Deep tissue massage is the most misunderstood massage technique on the market. It is not simply a harder version of Swedish. It uses specific slow strokes and direct pressure on deeper layers of muscle and connective tissue (fascia), targeting chronic muscle patterns, scar tissue, and the kind of tension that does not respond to surface-level work. It is used therapeutically for chronic neck and shoulder tension from desk work, lower back pain and postural imbalances, recovery from sports or intense physical activity, reduction of scar tissue from old injuries, and muscle adhesions.
What to expect during a quality deep tissue session in Makati: It begins with lighter pressure to warm up the muscle layers, progresses gradually to deeper pressure on targeted areas, works slowly (no quick strokes), focuses on your stated problem areas, and asks for feedback on pressure tolerance throughout. You may experience mild discomfort in areas with dense adhesions. Post-session soreness (similar to the day after exercise) is normal and typically resolves within 24–48 hours.
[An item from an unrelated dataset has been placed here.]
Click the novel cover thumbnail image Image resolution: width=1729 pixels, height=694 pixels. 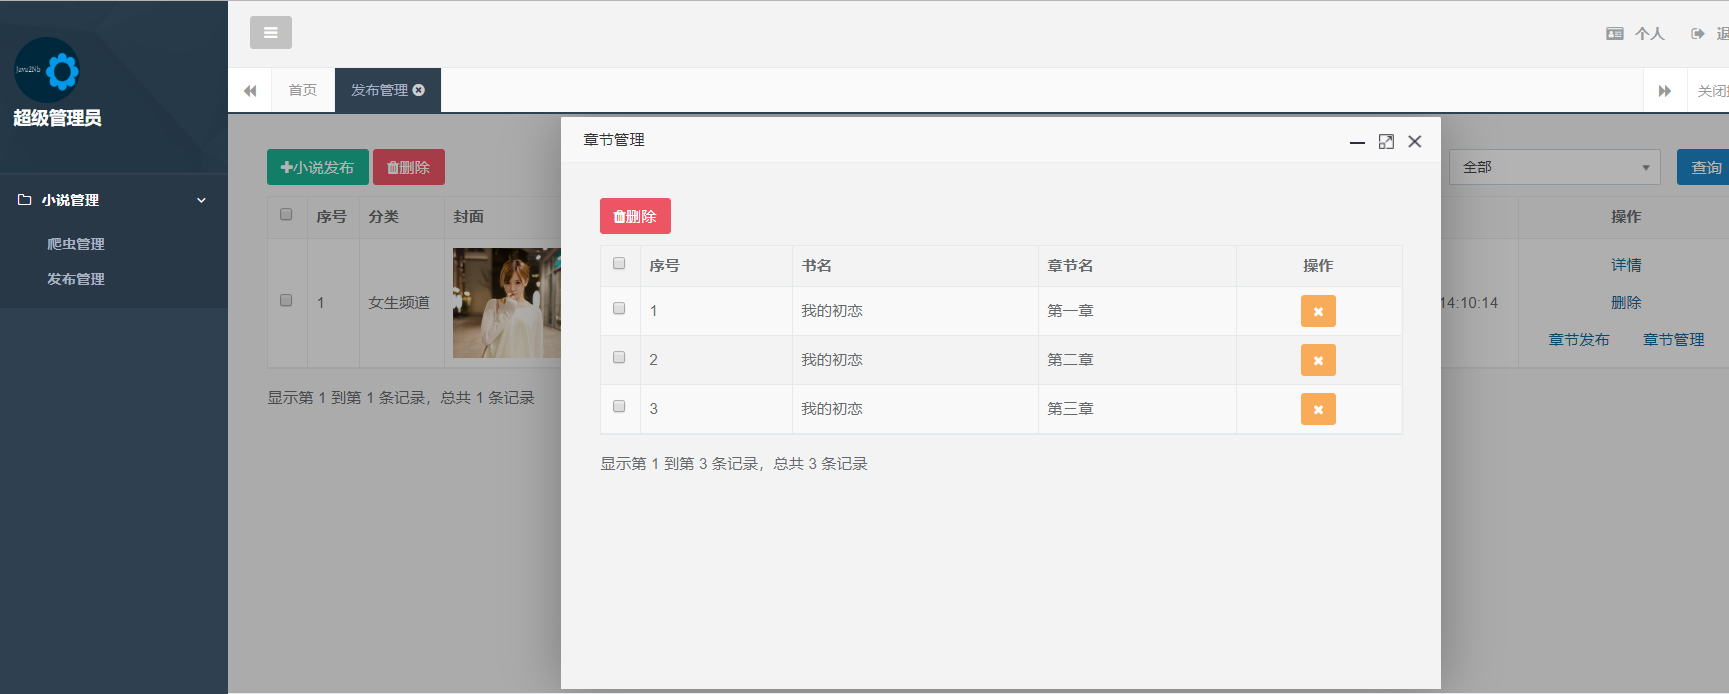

Deep tissue vs. Swedish: Choose Swedish if you want general relaxation, this is your first massage, you are sensitive to pressure, or your goal is stress relief and improved sleep. Choose deep tissue if you have specific chronic problem areas, exercise regularly and need recovery work, surface massage has not addressed your tension, or you have postural issues from desk work.
Price guide: Walk-in wellness center (60 min) ₱800–₱1,500; walk-in (90 min) ₱1,200–₱2,200; home service (60 min) ₱1,500–₱2,000; home service (90 min) ₱2,200–₱2,800; hotel spa (60 min) ₱3,000–₱5,000. Deep tissue is typically priced ₱200–₱500 higher than Swedish at equivalent providers.
Post-session care: Drink water (deep tissue work releases metabolic waste from muscle tissue), rest where possible (avoid intense exercise for 24 hours), apply heat if sore (a warm compress or hot shower reduces post-session soreness), and communicate with your next therapist about what worked well or was too intense.